Even his "shocked and very surprised" Wasps coach Nigel Melville, himself a former England captain, acknowledged that the story would force the International Board and the RFU to react swiftly. "There is a wider implication for the game as a whole," said Melville.

"He's only one player in a game with lots of young people. We have to look at that issue because if there is a problem we have to deal with it." With the domestic season over and Dallaglio relieved from club duty until after the World Cup, the flanker's England future rather than his Wasps dayjob is under the more immediate threat.

His role as the national captain is surely untenable. How can a governing body or sponsor entertain the hypothetical prospect of a team going into a World Cup led by an ex-drug dealer?

Peter Wheeler, the chief executive of Premiership champions Leicester and another former England captain, said: "If the reports of Lawrence's conduct are accurate it must put his position as captain in jeopardy. Lawrence is a role model and, in that situation, you cannot become involved in the activities that are alleged."

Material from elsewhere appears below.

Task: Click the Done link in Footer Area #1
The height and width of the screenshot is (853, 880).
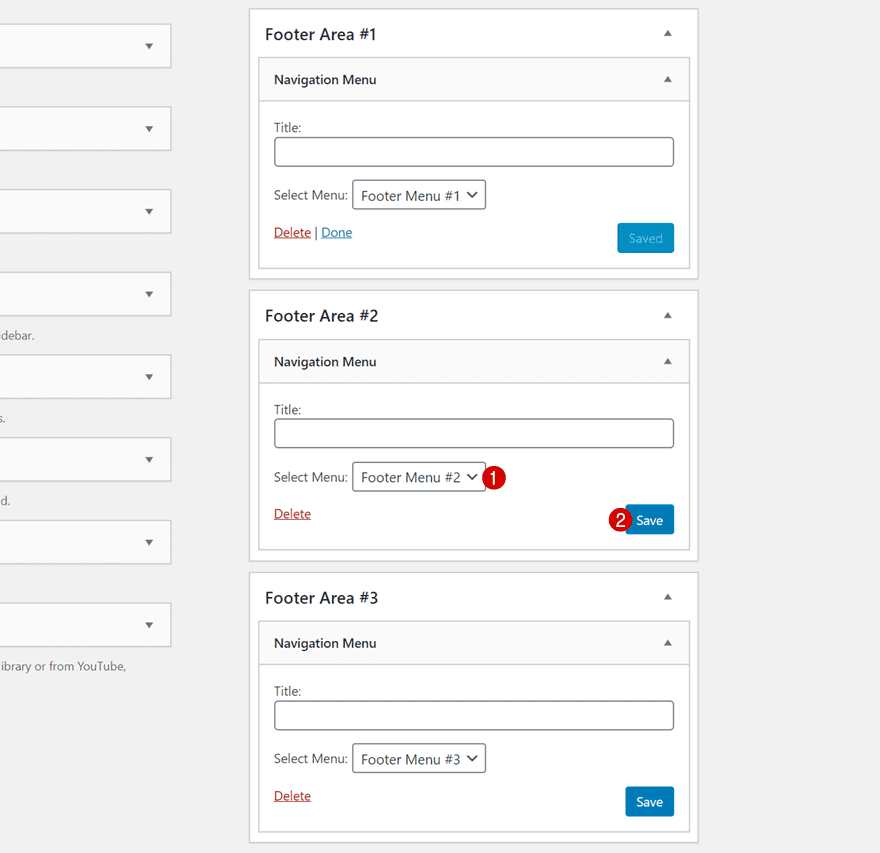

There remains plenty of backing inside the England squad, who tend to view recent incidents such as Jeremy Guscott's court appearance to answer a road-rage charge as unrelated to rugby.

"The England squad are very supportive . . . whether there is any truth in it or not is not the point," said Jonny Wilkinson, the youngest member of the side. "Everyone gets on with him well and has a great deal of respect for him."

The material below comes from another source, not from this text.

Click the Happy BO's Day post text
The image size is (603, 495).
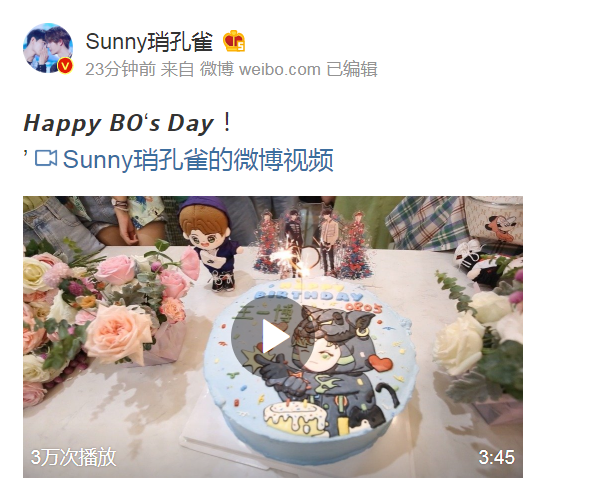coord(127,123)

At least Dallaglio showed some foresight when he was appointed in October 1997. "I'm not concerned about a higher profile because rugby is now a career and all players have to accept everything that comes with it," he said then. "The important thing for me is that, collectively, England play well and win matches."

The way ahead now looks much bleaker. It will require some remarkable leniency from the RFU to allow him to add to his 26 caps this summer and his chances of touring Australia with the Lions in 2001 must be negligible.

The stakes are high on both sides. By endorsing Woodward's choice of a PR-friendly captain rather than Martin Johnson, the unsmiling Leicester enforcer and successful Lions leader, the RFU knew that it risked a return to the Will Carling era, when the England team's public image eventually became indistinguishable from its captain's.

The difference between Dallaglio and Carling is that Dallaglio's alleged misdeeds could end up shattering the illusions of an awful lot more people.

Several leading players, among them Va'aiga Tuigamala, have predicted that England could win the World Cup. No-one will be so sure this morning.